- [STORED RECORDS]
+++

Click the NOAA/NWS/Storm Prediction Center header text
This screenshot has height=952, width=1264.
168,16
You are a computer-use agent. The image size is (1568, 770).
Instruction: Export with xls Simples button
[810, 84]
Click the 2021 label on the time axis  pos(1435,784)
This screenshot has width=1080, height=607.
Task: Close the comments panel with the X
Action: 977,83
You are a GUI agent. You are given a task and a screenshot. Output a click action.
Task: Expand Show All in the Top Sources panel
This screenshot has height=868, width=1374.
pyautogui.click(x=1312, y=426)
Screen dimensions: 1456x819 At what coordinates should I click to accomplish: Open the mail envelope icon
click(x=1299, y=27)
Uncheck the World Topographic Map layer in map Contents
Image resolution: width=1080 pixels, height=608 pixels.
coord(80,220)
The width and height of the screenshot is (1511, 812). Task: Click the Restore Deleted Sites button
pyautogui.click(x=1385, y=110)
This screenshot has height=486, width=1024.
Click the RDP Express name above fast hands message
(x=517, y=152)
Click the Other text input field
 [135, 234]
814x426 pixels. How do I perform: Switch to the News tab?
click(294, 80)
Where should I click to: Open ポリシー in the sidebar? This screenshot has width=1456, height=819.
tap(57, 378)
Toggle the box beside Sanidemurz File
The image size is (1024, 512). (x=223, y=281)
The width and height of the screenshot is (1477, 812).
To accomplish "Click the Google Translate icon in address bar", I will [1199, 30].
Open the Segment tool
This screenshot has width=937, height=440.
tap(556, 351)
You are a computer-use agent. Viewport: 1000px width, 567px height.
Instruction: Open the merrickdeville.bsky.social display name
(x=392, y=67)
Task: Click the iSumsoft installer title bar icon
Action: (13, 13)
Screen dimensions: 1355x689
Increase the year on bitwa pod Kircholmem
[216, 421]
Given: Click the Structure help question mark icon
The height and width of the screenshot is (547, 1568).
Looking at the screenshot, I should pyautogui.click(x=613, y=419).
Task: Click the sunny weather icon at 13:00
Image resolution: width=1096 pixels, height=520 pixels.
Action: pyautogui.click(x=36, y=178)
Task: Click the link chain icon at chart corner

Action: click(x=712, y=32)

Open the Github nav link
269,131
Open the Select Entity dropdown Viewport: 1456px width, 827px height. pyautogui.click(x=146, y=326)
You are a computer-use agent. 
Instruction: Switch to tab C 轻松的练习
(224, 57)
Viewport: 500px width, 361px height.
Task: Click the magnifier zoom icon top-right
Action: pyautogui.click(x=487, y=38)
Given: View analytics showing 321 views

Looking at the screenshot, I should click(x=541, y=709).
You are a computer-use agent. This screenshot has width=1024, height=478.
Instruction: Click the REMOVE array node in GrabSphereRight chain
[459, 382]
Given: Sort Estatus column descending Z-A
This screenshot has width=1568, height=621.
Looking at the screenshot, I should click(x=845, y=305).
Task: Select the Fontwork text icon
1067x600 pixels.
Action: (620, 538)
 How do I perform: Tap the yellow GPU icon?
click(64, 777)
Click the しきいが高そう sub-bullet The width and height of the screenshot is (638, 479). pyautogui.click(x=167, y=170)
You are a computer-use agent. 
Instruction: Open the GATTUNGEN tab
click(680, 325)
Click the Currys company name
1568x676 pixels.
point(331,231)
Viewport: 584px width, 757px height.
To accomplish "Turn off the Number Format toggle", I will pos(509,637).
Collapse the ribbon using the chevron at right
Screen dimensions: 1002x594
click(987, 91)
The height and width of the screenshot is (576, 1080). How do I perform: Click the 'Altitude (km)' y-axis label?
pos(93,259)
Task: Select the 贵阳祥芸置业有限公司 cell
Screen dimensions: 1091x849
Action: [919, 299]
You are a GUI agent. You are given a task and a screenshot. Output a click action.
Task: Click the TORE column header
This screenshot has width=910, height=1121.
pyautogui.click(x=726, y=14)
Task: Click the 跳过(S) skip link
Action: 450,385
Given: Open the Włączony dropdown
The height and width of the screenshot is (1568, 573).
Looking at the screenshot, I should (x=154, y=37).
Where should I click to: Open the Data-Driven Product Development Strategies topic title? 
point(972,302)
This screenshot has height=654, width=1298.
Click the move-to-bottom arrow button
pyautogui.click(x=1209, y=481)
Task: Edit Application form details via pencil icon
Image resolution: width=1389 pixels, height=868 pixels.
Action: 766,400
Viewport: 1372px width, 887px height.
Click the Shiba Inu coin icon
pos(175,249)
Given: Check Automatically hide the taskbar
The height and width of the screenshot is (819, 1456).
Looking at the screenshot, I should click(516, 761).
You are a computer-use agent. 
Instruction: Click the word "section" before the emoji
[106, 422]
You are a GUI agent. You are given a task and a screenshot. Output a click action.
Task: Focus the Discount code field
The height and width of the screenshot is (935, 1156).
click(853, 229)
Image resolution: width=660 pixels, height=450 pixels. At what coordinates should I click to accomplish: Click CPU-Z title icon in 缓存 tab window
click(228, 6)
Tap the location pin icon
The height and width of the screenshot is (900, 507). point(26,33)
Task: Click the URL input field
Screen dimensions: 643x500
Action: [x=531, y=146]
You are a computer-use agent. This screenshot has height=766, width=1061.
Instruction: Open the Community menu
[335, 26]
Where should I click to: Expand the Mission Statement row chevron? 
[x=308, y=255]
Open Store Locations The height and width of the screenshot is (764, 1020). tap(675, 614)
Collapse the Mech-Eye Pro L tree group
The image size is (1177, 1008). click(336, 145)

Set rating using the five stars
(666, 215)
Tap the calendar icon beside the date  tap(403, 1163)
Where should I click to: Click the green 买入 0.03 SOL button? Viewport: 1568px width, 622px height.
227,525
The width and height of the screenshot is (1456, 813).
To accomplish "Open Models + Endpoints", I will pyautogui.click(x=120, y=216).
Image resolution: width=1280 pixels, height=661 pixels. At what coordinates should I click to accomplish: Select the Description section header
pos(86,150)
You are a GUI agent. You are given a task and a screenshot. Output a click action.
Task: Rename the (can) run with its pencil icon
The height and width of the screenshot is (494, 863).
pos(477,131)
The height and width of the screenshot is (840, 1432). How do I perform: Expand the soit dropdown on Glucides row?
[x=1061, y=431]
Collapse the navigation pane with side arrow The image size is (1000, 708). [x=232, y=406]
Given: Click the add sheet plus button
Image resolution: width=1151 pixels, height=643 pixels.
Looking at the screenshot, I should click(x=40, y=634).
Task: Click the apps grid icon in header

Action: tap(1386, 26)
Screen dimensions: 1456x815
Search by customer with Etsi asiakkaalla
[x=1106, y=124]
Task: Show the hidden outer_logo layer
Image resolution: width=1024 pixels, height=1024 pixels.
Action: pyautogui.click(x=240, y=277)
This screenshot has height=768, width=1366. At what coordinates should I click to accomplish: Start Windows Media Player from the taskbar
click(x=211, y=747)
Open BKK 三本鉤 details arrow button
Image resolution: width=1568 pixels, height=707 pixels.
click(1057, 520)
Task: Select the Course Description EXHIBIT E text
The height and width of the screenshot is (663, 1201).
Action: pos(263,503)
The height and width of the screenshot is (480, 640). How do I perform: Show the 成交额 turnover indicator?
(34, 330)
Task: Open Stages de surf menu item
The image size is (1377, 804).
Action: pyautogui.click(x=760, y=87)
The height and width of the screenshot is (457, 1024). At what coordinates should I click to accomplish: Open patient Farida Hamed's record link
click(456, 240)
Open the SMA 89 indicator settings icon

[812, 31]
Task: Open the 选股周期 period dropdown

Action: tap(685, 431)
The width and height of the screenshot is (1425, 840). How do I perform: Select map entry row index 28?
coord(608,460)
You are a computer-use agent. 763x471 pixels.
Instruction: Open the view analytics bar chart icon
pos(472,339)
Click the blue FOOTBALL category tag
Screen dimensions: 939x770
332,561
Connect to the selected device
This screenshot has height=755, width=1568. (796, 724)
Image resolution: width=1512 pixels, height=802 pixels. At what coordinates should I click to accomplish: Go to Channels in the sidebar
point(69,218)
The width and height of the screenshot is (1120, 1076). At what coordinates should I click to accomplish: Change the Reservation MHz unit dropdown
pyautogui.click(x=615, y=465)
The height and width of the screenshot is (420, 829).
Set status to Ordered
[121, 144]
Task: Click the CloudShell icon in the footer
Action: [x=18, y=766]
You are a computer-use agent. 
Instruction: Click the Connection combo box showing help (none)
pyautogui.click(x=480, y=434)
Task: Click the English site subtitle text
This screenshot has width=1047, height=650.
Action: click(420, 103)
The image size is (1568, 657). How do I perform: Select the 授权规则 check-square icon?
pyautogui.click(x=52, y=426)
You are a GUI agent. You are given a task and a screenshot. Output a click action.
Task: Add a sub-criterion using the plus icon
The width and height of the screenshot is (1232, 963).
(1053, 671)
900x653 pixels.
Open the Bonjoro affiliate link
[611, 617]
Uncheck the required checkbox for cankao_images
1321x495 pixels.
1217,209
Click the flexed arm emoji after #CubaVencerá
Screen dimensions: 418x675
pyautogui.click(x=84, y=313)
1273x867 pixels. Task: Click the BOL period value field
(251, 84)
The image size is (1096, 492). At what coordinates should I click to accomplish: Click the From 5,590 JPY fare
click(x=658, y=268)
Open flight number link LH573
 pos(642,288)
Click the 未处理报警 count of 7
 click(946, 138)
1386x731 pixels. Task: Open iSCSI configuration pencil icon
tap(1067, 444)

+++

- [WHAT TO PRODUCE]
Output the records from the line with "Where should I click to: Open the" up to and including the line with "Action: 766,400" as a two-column CSV with the headers text and answer, one row per record. Put each field in quotation marks and turn any line breaks within a field into spaces.

- [WRITTEN REPLY]
text,answer
"Where should I click to: Open the Data-Driven Product Development Strategies topic title?","point(972,302)"
"This screenshot has height=654, width=1298. Click the move-to-bottom arrow button","pyautogui.click(x=1209, y=481)"
"Task: Edit Application form details via pencil icon Image resolution: width=1389 pixels, height=868 pixels.","Action: 766,400"